Document the choice. Operators must know what your service does under load.

Testing in CI and Staging¶

Production-grade tests:

• Functional CI tests: unit tests with -race.
• Load tests in staging: 10x production rate to stress the merge.
• Chaos tests: kill a producer mid-stream, expect graceful continuation.
• Goroutine leak tests: goleak.VerifyNone after every test.
• Memory tests: runtime.ReadMemStats before/after a 1M-message run, assert no leak.

Failed tests should produce a complete report: stack of every live goroutine, channel capacities, last 100 emitted values.

Cost Modelling¶

A merge has three costs:

1. Per-value CPU: ~150 ns/value on a single core.
2. Per-value latency: ~1-10 µs depending on scheduler.
3. Per-input goroutine memory: ~8 KB stack per forwarder, plus channel buffers.

For a service emitting 1M values/sec across 100 inputs:

• CPU: 1M × 150 ns = 150 ms CPU/sec, i.e. 15% of one core. Fine.
• Latency: P50 1µs, P99 10µs. Fine for most use cases.
• Memory: 100 forwarders × 8 KB = 800 KB stacks; 100 channels × 1 KB buffer = 100 KB. Total ~1 MB. Fine.
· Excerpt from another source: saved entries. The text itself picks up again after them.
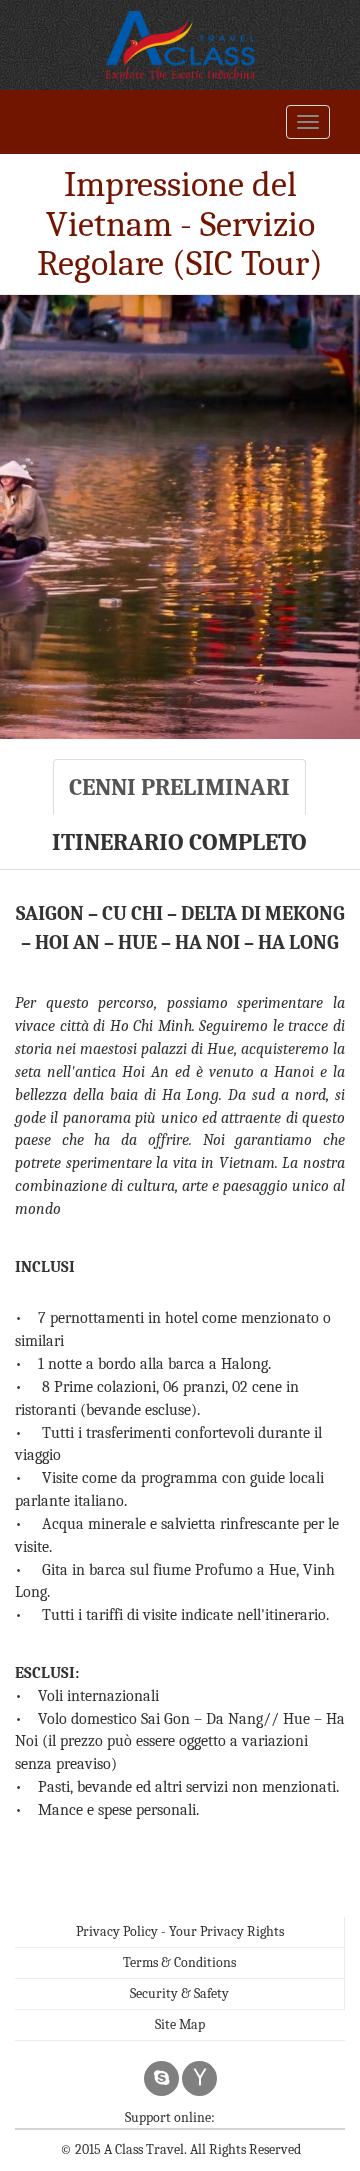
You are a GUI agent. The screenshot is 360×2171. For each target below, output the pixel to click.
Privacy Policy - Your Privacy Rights (180, 1931)
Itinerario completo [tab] (179, 842)
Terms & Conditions (179, 1962)
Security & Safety (179, 1993)
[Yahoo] (199, 2078)
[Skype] (161, 2078)
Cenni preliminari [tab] (179, 787)
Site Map (180, 2024)
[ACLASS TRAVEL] (180, 45)
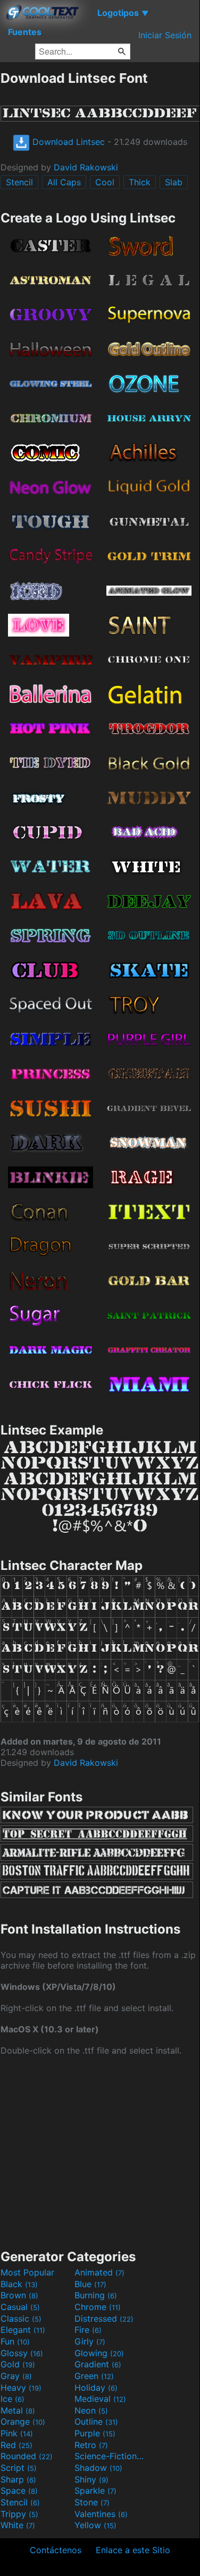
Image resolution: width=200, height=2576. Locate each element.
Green (94, 2376)
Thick (140, 182)
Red (16, 2445)
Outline (96, 2421)
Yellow (95, 2525)
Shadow (98, 2467)
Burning (95, 2295)
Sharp (18, 2479)
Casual (20, 2307)
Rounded (27, 2456)
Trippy (19, 2514)
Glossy (22, 2353)
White (18, 2525)
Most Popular (27, 2272)
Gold (18, 2364)
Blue (90, 2284)
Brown (19, 2295)
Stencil (19, 182)
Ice (12, 2398)
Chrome (97, 2307)
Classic (21, 2318)
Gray (16, 2376)
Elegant (23, 2329)
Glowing (99, 2353)
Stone (92, 2502)
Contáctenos (55, 2550)
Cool (104, 182)
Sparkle (95, 2490)
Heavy (21, 2387)
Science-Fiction (110, 2456)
If you scale to 10,000 inputs at 100M values/sec, costs scale linearly. The dominant cost becomes the single output channel, which caps at ~10-20M sends/sec on one CPU. Layer the merge into a tree at this scale.

Migration Story¶

A team migrating from a synchronous loop to a merge-based design follows this rough order:

1. Identify N producers — usually loops over a slice of resources.
2. Wrap each producer in a goroutine that emits on a channel.
3. Replace the synchronous for _, r := range resources loop with merge(ctx, channels...).
4. Add errgroup if any producer can fail.
5. Add metrics on every input.
6. Add goleak test.
7. Roll out to canary; watch goroutine count and latency.

A common pitfall: forgetting to close channels on producer error. The fix is defer close(out) in every producer goroutine, regardless of how it exits.

Cheat Sheet¶

Summary¶

Professional fan-in is operational. The merge function is small; the system around it — supervisors, metrics, drop policy, layered topology, multi-tenant safety — is large. Real production case studies show the same pattern applied with different operability rigour: log shippers, health checkers, search aggregators. Every decision (buffer size, drop policy, error semantics) is documented and observable.